Archers, Javel thought, bemused. On the hillside. He wondered if he were still asleep. He used to sleepwalk; Allie had told him so. Thoughts of Allie galvanized him, and he jumped up, drawing his sword and staring around wildly, seeing nothing beyond the circle of the firelight. Another arrow hissed through the darkness above his head.

“Put out the fire!” Dwyne shouted. “We’re sitting ducks!”

Javel hauled his bedding from the ground and threw it onto the fire pit. The fabric wasn’t heavy enough; the bedroll began to smolder, fire blooming through the layers of wool.

“We need more!” Javel waved at the befuddled men around him. “Give me your bedrolls!”

Sleepily, they began to rise and bundle up their blankets. Javel wanted to scream in frustration.

“Move!” Dwyne elbowed past him, carrying a huge pile of bedding, and threw it onto the fire. The light dimmed and then died, the air thick with the smell of scorched wool. Out in the darkness behind the cages, swords clashed and the air was suddenly rent with the high, unbearable scream of a wounded horse.

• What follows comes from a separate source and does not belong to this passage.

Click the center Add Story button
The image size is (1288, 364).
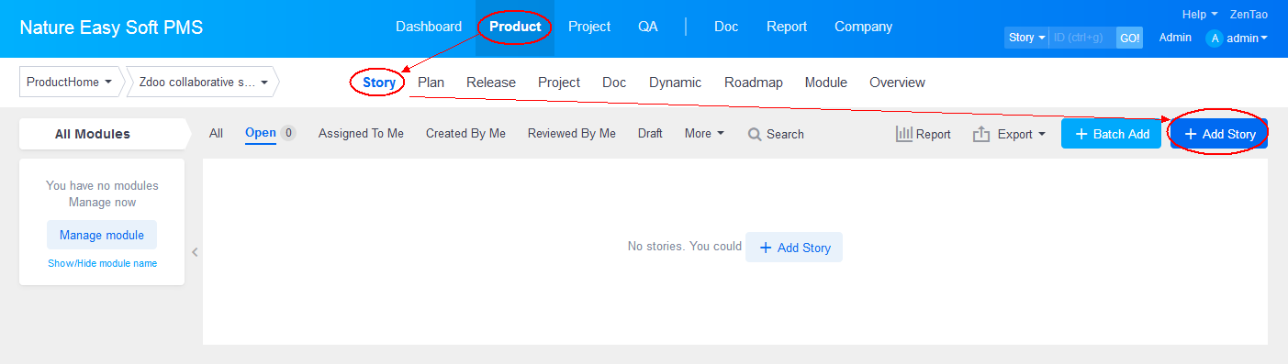tap(794, 248)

“Riders west!” someone shouted. “I hear them!”

“We’re encircled,” Dwyne muttered. “I told that damned bureaucrat it was a poor place to camp.”

Javel flushed, hoping Dwyne wouldn’t find out that Javel had suggested the pass as a stopping place. Javel had never dealt directly with any of the Caden before; they existed on a high plane, out of reach. Perhaps it was silly, but he still found himself longing for respect from the big man in the red cloak.

Thorne reached them in the darkness and grasped Javel’s shoulder, thin breath hissing unpleasantly against Javel’s ear. “Dwyne. What do we do? We need light.”

“No, we don’t. If they’re a rescue party, the archers won’t risk hitting the prisoners. We have a better chance in the dark.”

“But we can’t just wait here! When day comes, we’ll be easy prey.”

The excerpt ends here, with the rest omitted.